Athens County has been previously lauded for its efforts toward utilizing solar power. 

The East State Street solar panels that were the stage for Tuesday’s event power about 25 percent of the Athens Community Center’s operations. According to a previous Athens NEWS report, however, city administration is planning a much larger solar project. 


In February 2020, city administration shared that a large-scale solar power project was in the works and would create the largest solar panel array in the city as well as power its biggest energy users, including the wastewater treatment plant and the Athens Community Center. 

Cranley said inspiration for the project came from President Donald Trump’s decision to pull out of the Paris Climate Accord in 2017. Shortly after, Cincinnati announced a 2035 mandate for carbon neutrality in the city. 

“When Trump pulled out of the Paris Accord, that was a real shock to the gut,” he said.

Republicans holding office at the state level were also a topic of conversation, as Cranley hinted at his potential candidacy for governor of Ohio.

_ _ _ _ _

_INSTRUCTION 1_
Answer these questions from the solar power excerpt:
(a) About what share of the Athens Community Center's operations do the East State Street solar panels power?
(b) In what month and year did city administration share that a large-scale solar power project was in the works?
(c) What mandate did Cincinnati announce shortly after the 2017 withdrawal from the Paris Climate Accord?
_INSTRUCTION 2_
Reproduce the passage of the solar power excerpt that opens with the words containing "In February 2020, city" and closes with "in the city.".

_DATA SECTION_

_ _ _ _ _

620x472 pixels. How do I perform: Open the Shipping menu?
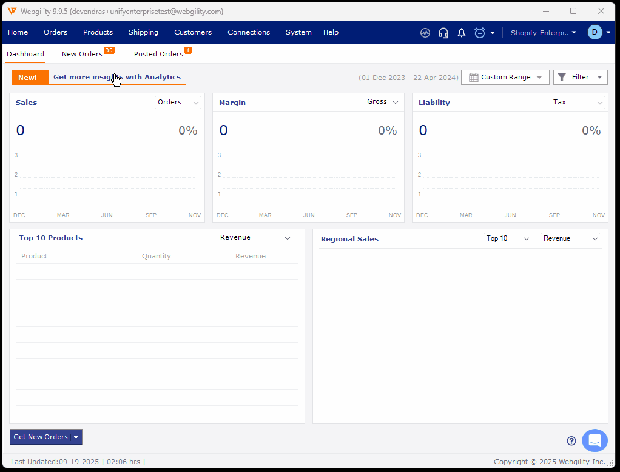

_ _ _ _ _

_CORRECT ANSWER 1_
(a) About 25 percent.
(b) February 2020.
(c) A 2035 mandate for carbon neutrality in the city.

_CORRECT ANSWER 2_
In February 2020, city administration shared that a large-scale solar power project was in the works and would create the largest solar panel array in the city as well as power its biggest energy users, including the wastewater treatment plant and the Athens Community Center. 

Cranley said inspiration for the project came from President Donald Trump’s decision to pull out of the Paris Climate Accord in 2017. Shortly after, Cincinnati announced a 2035 mandate for carbon neutrality in the city.